Ангел-хранитель

Леонид Максимов
Он был весь какой-то неопрятный: помятый, волосы всклокочены, а за спиной большой рваный мешок с перьями. Он дохнул на меня спертым воздухом застарелых проблем:
- Я твой ангел-хранитель.
- Это же в каком смысле?
Забавное заявление. Ну и тип. Пьющий, видно. Глаза отечные, в них отчаянье. Такому уже все равно, если на что-то решится. Как бы его технично оттеснить от двери квартиры, куда он буром прётся? Я пытаюсь закрыть дверь, но он как-то протискивается мимо меня, и уже в квартире! Ничего себе:
- Ну-ка, друг, давай-ка, выметайся на площадку!
Я пытаюсь ухватить его, в руке у меня остается клок перьев, а его голос уже раздается из комнаты:
- Не спеши, родной. Мне нужно с тобой поквитаться. Разобраться нужно. И мы разберемся. Сегодня. Сейчас. Иди сюда.
Слышно, как он звякает коньячной бутылкой и рюмками. Быстро он, однако, нашел все, что нужно. Я захожу в комнату. Так и есть, он уже разливает коньяк по рюмкам. Ну и тип:
- Поставь коньяк на место, приятель! Он не для тебя. Тебе не понравится. Я тебе лучше налью бренди. Он и покрепче и мне не нравится. Выпьешь, и выметайся.
- Это я бренди не люблю, а ты совсем недавно восхищался им и сравнивал его с хорошим коньяком.
Точно, было такое. Он-то откуда знает? На прошлой неделе у меня была компания приятелей. Всё выпили и решили докупить еще. Чтобы никто никуда не ходил, я начал расхваливать бренди. Правда, он так и не пошел тогда в дело. И хорошо, что не пошел. Все и так были уже на грани приличия.
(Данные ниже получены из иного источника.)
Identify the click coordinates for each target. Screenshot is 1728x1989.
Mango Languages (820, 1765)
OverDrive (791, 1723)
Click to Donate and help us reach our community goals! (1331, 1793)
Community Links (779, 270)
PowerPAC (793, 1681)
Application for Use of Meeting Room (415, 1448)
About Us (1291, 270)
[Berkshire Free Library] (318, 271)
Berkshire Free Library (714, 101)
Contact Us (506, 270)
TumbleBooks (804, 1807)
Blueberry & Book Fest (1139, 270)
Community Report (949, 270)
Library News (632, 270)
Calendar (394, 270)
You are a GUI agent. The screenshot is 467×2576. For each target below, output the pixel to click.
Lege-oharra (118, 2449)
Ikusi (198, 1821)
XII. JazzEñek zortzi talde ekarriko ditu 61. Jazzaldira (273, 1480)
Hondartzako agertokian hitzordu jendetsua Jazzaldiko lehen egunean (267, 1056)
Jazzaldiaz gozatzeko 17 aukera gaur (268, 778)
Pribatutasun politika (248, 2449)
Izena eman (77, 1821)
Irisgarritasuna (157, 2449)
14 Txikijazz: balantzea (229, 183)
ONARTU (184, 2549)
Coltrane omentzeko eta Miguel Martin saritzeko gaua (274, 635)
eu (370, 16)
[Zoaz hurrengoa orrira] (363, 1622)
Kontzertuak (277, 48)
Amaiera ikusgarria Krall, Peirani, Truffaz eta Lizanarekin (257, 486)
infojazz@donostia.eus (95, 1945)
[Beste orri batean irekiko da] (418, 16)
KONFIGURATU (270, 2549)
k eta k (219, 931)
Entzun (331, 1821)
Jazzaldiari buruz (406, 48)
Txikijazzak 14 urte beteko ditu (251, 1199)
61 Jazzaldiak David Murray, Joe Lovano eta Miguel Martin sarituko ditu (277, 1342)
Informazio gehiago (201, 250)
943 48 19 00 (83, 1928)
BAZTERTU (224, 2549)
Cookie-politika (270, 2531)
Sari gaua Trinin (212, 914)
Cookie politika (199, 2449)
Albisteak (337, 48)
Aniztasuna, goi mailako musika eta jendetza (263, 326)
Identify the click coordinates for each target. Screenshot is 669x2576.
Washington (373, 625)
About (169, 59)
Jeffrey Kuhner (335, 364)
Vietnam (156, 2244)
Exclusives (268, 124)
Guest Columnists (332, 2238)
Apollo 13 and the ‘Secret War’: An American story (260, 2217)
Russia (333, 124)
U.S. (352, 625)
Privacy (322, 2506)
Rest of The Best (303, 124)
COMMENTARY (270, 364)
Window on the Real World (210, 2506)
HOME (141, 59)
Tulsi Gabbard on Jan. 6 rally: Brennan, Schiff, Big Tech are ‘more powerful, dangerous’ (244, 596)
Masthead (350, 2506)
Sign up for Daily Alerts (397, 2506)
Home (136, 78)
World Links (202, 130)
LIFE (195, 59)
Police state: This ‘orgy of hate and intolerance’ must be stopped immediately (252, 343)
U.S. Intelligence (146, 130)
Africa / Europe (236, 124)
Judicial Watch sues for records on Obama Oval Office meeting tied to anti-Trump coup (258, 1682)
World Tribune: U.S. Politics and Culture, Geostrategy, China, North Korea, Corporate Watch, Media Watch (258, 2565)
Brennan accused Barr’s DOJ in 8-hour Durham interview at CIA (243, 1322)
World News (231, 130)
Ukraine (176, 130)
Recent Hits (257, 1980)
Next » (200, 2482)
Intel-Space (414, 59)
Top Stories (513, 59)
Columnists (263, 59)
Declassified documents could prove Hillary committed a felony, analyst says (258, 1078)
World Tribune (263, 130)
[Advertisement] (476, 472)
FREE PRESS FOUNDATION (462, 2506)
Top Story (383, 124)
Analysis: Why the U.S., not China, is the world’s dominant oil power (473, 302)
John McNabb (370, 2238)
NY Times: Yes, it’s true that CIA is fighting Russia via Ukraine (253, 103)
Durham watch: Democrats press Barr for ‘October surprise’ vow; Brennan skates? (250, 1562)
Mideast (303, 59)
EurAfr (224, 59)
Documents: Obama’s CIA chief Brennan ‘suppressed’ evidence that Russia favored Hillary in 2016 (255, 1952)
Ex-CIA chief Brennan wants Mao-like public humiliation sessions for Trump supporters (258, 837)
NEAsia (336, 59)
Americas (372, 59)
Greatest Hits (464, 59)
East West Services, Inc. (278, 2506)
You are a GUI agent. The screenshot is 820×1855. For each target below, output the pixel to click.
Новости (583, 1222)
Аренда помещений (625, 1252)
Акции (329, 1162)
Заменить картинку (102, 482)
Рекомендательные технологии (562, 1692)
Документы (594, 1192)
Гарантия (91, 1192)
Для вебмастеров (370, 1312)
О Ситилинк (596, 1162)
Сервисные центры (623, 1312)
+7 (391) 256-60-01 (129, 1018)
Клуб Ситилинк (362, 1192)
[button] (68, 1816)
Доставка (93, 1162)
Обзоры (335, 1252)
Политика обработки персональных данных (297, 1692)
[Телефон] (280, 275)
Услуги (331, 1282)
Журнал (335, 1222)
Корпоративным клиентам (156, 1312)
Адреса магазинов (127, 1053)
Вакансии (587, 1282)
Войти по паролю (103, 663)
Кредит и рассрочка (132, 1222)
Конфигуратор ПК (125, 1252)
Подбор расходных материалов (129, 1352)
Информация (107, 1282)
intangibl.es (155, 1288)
Еще посидели немного и стали расходиться. Я отправился их провожать на площадку, потом спустился с ними на этаж ниже. Поднимаясь обратно, оступился, попытался схватиться за перила и промахнулся. С трудом удержал равновесие, опершись плечом и рукою на стену...
- Ты бы так и рухнул навзничь, затылком на бетонные ступени. Сегодня было бы девять дней, тебя здесь поминали бы. А ты пока еще живой. И более-менее здоровый. Это все благодаря мне. Ты здоровый потому, что я больной, ты живой потому, что я еле живой… Короче, садись. Поговорим.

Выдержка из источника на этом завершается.